The Morning Report
Get the news and information you need to take on the day.
The sales tax increase might not be dead.
City union leaders will hold a press conference Monday morning at City Hall to urge the city to put raising the sales tax on November’s ballot, firefighter union President Frank De Clercq said late Friday.
“It’s our duty to give the people the opportunity to decide what they want to do in November,” De Clercq said.
The announcement was the latest twist in a busy week of activity on major city financial reform. On Monday, Mayor Jerry Sanders withdrew support for a half-cent sales tax increase in the face of intense opposition from Republican and business interests.
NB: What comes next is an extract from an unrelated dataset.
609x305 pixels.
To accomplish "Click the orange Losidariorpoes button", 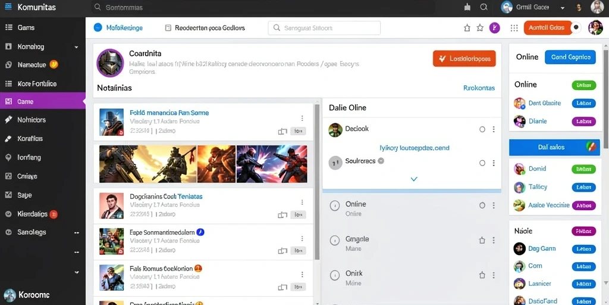I will coord(464,59).
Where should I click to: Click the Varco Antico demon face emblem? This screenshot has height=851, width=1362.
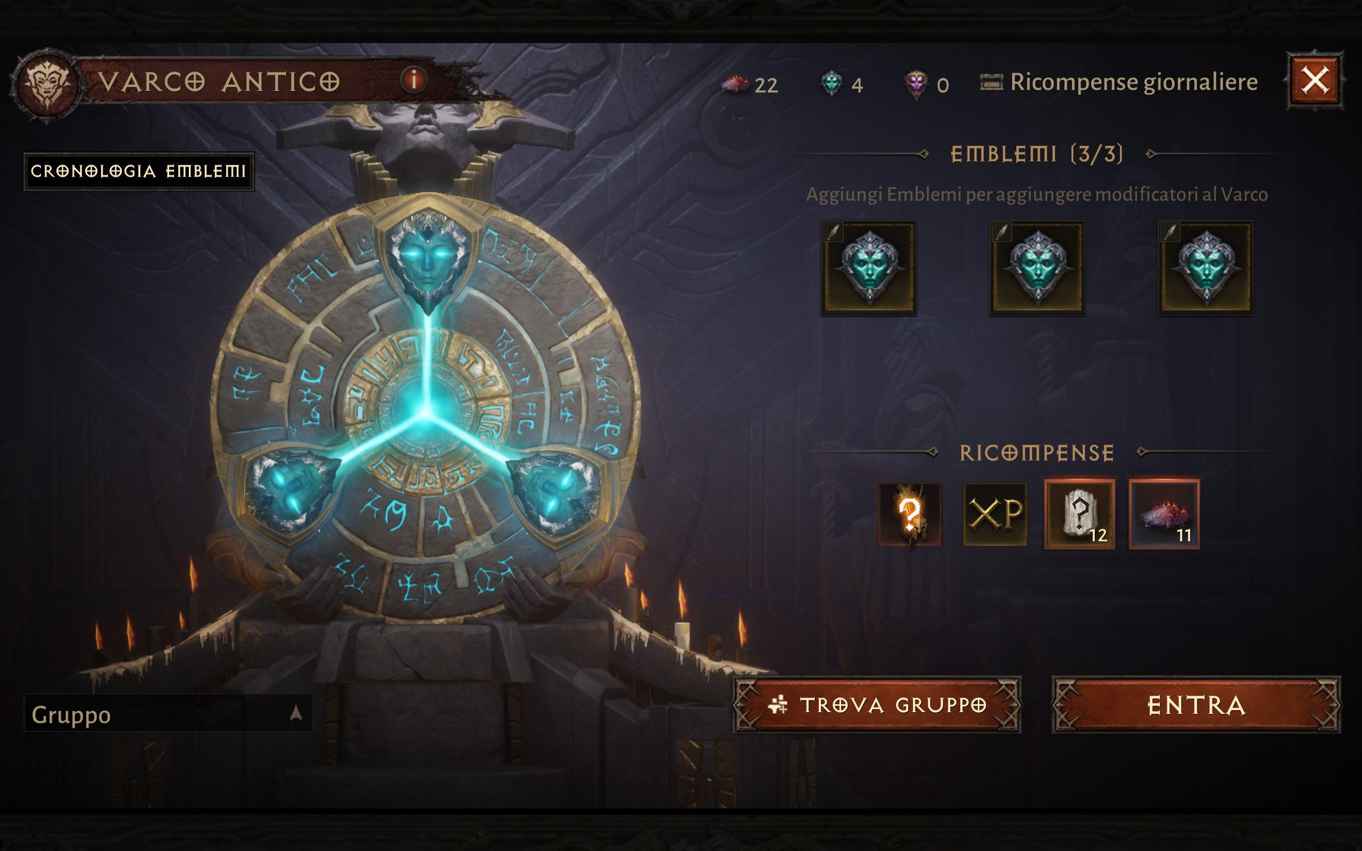tap(47, 84)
Today, City Attorney Jan Goldsmith released a proposal to privatize city trash services, an idea he contends would save the city $34 million annually. It would in essence do away with The People’s Ordinance, which mandates that homeowners pay no fee for trash pickup, by sidestepping it altogether.
City Council faces an Aug. 6 deadline to place items on November’s ballot and the city has at least a $73 million budget deficit for next year, the city’s 10th straight year of deficits. Further, Sanders has said he would have a plan to end the city’s persistent deficits by June 2011.
All the measures discussed would require City Council approval to reach the ballot and voter approval to be enacted. Goldsmith has called his plan “a long shot” to go before voters in November because of the timing involved.
Initial reaction to Goldsmith’s proposal was negative from both sides of the political spectrum. Lorena Gonzalez, head of the local labor umbrella group, said roughly 500 city workers would lose their jobs under the plan and city residents likely would pay more in trash fees than if voters simply repealed the city’s ban on charging single-family homeowners for trash pickup.
“This is something that benefits no San Diegans except the trash haulers,” Gonzalez said.
April Boling, who was part of the coalition that defeated the sales tax proposal, applauded Goldsmith for beginning a conversation on privatizing city services.
But she didn’t believe trash services were the place to start, saying other services were less vital.
“If you are going to eliminate a service, why would you eliminate one that is used by a majority of the people in the city?” Boling said. “Why wouldn’t you start with services that are used by a smaller number of citizens?”
Further, she said, the plan means the city would be shifting the cost of trash collection to residents without giving them a tax rebate.
Before Goldsmith released his proposal, Sanders said he was aware of the city attorney’s effort and interested in seeing his formal plan. A mayoral spokeswoman said this afternoon Sanders hadn’t yet reviewed it.